Wednesday, September 16, 2009

Alfresco Integration with GSA

Alfresco Integration with GSA

In order to provide searching within the portal a strategy had to be defined with how to integrate Alfresco with GSA. There were two approaches considered:

1. Utilize the traditional approach and have GSA crawl Alfresco through either a webscript mechanism or via CIFS.

2. Utilize the GSA Feed based approach.

After careful review we decided upon the feed base approach for the following reasons:

1. Meta Data: In order to support the Faceted searching, we need to find a way to attach metadata to each content item. Given that our HTML code is just snippets and does not contain a header with this information and that we are indexing documents, the only way to reliably accomplish this was via the feed.

2. Portal Page: For each of the Content portlets, we need to determine a way to identify the underlying portal page that a given content item lives on. The only way to reliably accomplish this was via the feed.

3. Security: GSA does have support for a late binding approach to security whereby on a search request a security check would be performed against the underlying system to see if a user had access. In order to support this we would have had to pass along the security credentials to GSA and setup GSA to access Active Directory. Furthermore, we determined that the processing overhead associated with this check would slow down the search results. Therefore, we add security metadata to the feed and just add that to the query string.

Please refer to the GSA documentation for the documentation on how to develop a feed:

http://code.google.com/apis/searchappliance/documentation/50/feedsguide.html

http://code.google.com/apis/searchappliance/documentation/50/metadata.html

The following sections will describe in some detail how this is accomplished for each both the Alfresco DM and WCM content stores.

GSA Metadata

In order to support the faceted searching, we needed to add our own custom Metadata to a given content item. This was in part accomplished by defining a custom content model. Below are some references that we utilized to create our own custom content model:

http://wiki.alfresco.com/wiki/Step-By-Step:_Creating_A_Custom_Model

http://ecmarchitect.com/archives/2007/06/09/756

Alfresco DM

Our feed from DM was straightforward, we just created an Alfresco webscript that traversed the repository and created the XML in the format required by GSA. In addition to traversing the standard repository, the Alfresco webscript traversed the archive store to obtain a list of files that should be deleted from the index. The output of the webscript was the XML format required by GSA.

On the portal side, we utilized Quartz to created a scheduled process that executed this webscript, obtained the XML and passed it along to GSA via the Feed URL.

Alfresco WCM

Our feed from WCM was nearly the same. We created an Alfresco webscript that traversed the repository and created the XML in the format required by GSA.
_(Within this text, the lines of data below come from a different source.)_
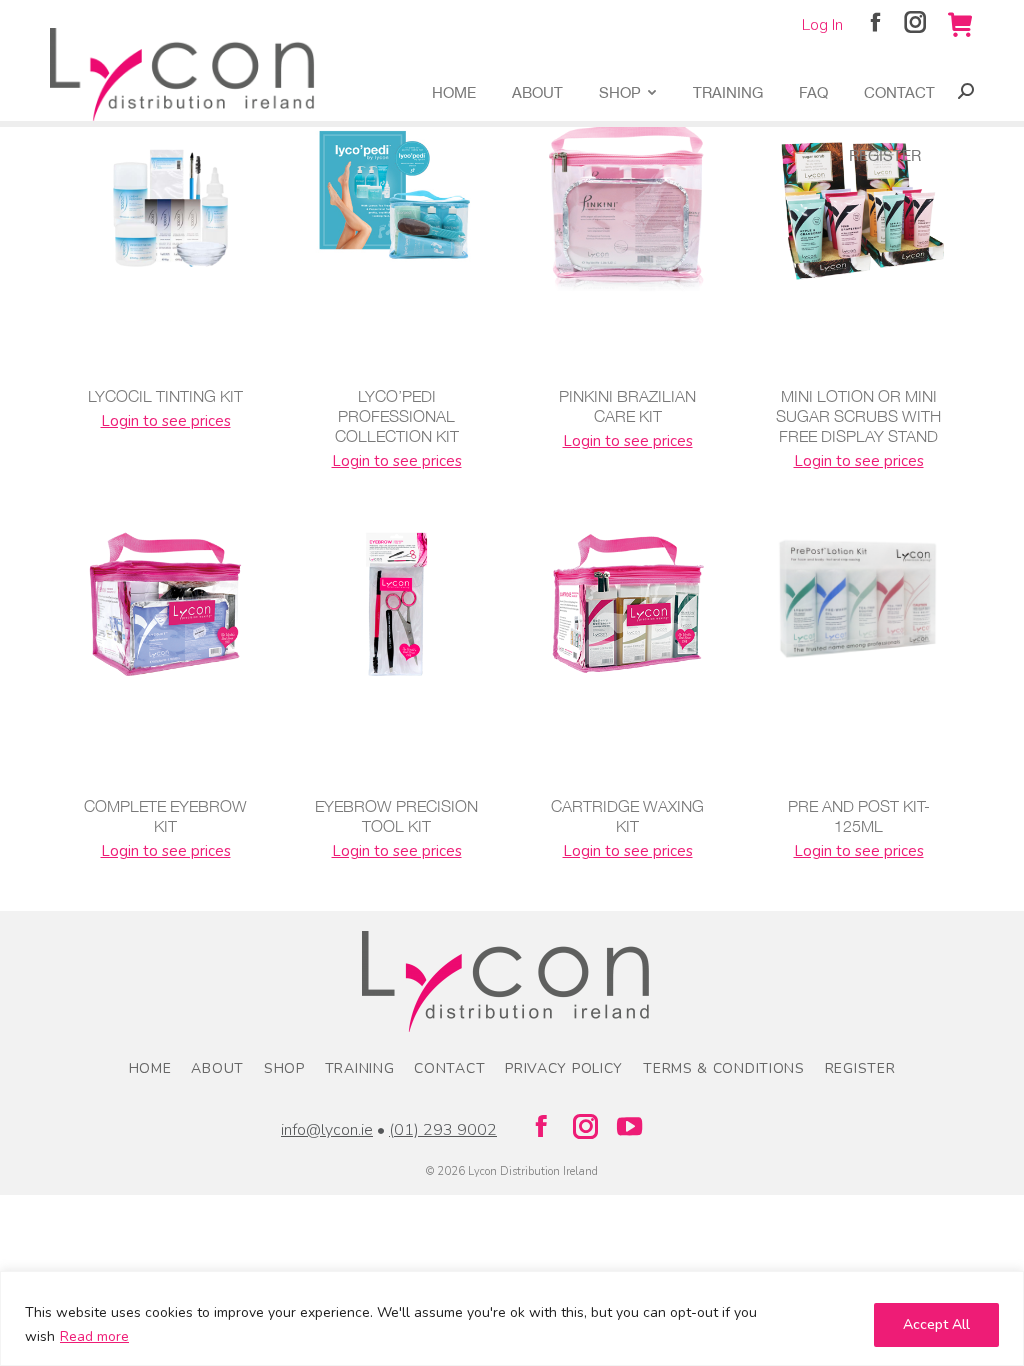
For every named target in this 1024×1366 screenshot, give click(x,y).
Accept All (936, 1324)
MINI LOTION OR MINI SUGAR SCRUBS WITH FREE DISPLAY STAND (858, 416)
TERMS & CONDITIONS (724, 1068)
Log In (822, 25)
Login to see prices (166, 421)
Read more (94, 1336)
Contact (449, 1068)
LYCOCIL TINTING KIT (165, 396)
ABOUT (217, 1068)
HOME (150, 1068)
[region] (512, 1318)
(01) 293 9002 (443, 1130)
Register (860, 1068)
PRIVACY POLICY (564, 1068)
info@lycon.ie (327, 1130)
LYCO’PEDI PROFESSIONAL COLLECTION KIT (397, 416)
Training (360, 1068)
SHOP (284, 1068)
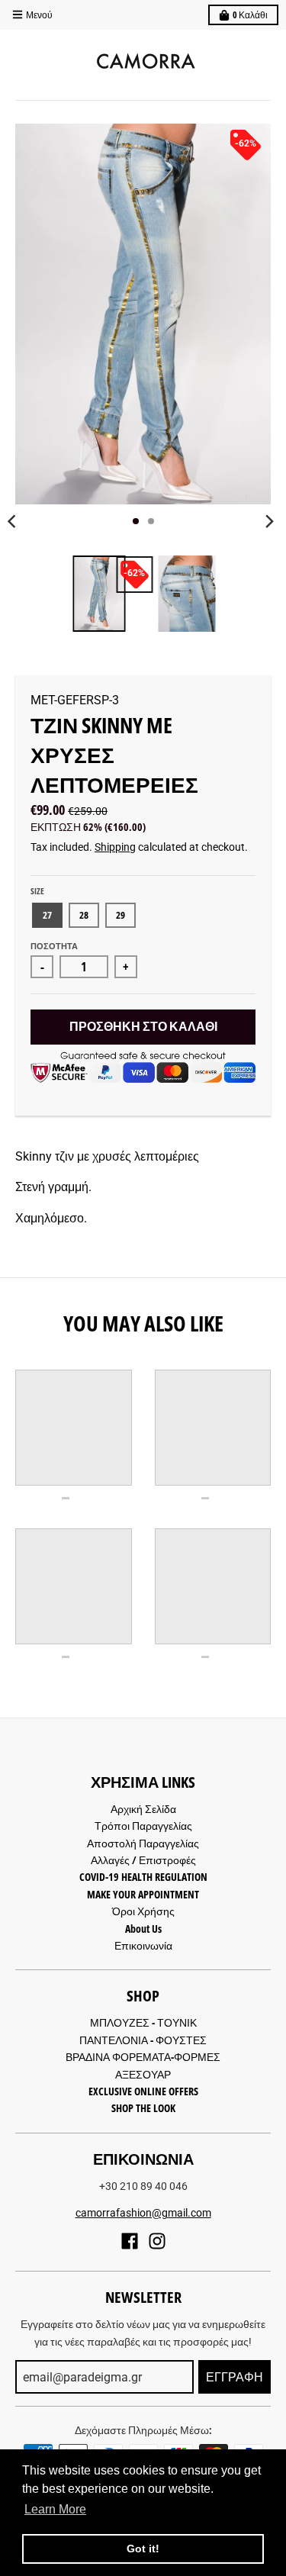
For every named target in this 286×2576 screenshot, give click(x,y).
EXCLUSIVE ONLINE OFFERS (143, 2091)
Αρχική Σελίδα (143, 1809)
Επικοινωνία (143, 1945)
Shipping (115, 847)
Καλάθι (250, 14)
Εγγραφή (234, 2376)
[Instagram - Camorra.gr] (157, 2241)
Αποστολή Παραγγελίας (143, 1843)
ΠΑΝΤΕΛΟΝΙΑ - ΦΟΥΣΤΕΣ (143, 2040)
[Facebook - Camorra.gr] (130, 2241)
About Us (143, 1928)
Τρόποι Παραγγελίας (143, 1825)
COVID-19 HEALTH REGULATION (143, 1876)
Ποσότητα (54, 946)
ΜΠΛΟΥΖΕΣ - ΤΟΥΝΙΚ (143, 2022)
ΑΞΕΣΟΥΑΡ (143, 2074)
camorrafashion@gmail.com (143, 2213)
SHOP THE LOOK (143, 2108)
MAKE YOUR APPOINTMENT (143, 1894)
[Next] (269, 521)
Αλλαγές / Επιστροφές (143, 1860)
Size (37, 891)
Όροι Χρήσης (143, 1911)
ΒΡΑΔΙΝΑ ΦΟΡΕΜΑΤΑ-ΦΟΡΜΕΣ (143, 2057)
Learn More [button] (55, 2509)
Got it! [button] (143, 2548)
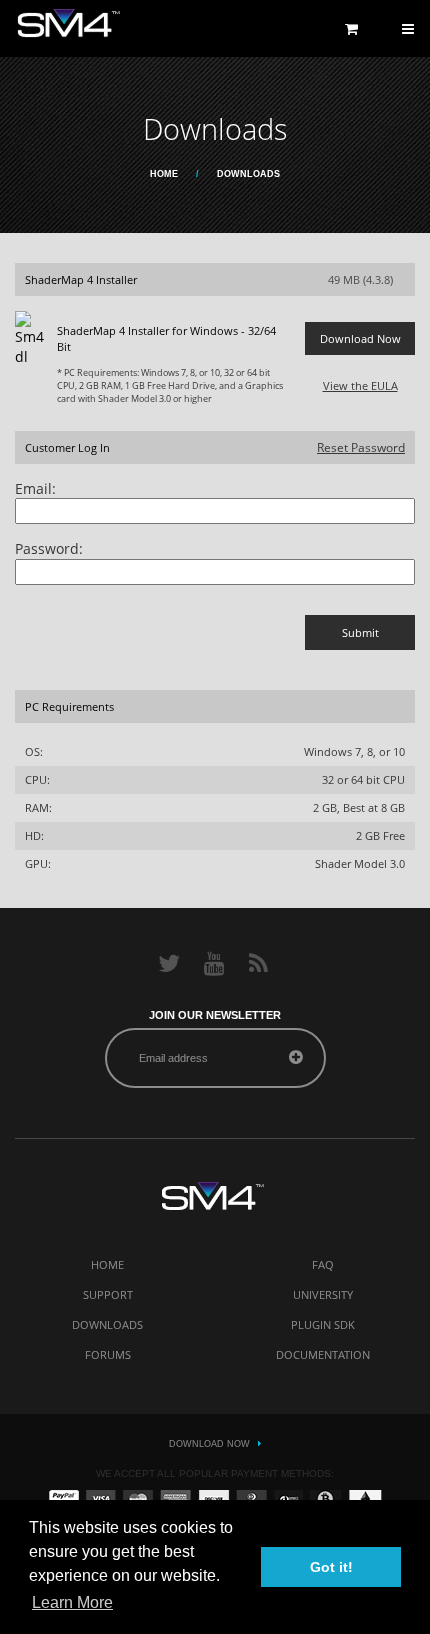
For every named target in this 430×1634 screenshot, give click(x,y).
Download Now (209, 1444)
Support (108, 1294)
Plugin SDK (323, 1324)
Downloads (107, 1324)
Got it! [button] (331, 1567)
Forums (108, 1354)
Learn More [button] (72, 1602)
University (323, 1294)
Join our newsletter (215, 1015)
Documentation (323, 1354)
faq (323, 1264)
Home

On the portal side, we utilized Quartz to create a scheduled process that executed this webscript. Once the response is returned from the webscript, we traverse each record within the results set and attempt to determine if the given content item has been mapped to a page within the portal. If it has been matched to one or more portal pages, then the custom metadata attribute pageId is set to the Portal Page ID. This allows the search client to generate the appropriate portal URL for display to the client.

Then we post the modified XML to GSA via the Feed URL.

Please note, one limitation of WCM versus DM is that it does not have a mechanism to determine if a file has been removed. If this occurs, then you will have to manually construct a delete feed and push it to GSA.

Conclusion

Overall this approached worked very well for us. The only issue we ran into was the query string limitations of 2048 characters inherent in GSA. The reason our query was long because we had so many custom fields that needed to query against when searching. In order to account for this, we only sending along those fields that are required. In the end, this solution met the client’s business requirements and provided an effective search experience

2 comments:

  1. Hi Ron

    Interesting article. We have a GSA here at my company and have been evaluating Alfresco. I like the application but I find the built in search to be kind of weak. The accuracy is pretty good but the displayed results are not user friendly - ie - no article previews or highlighted text snippets.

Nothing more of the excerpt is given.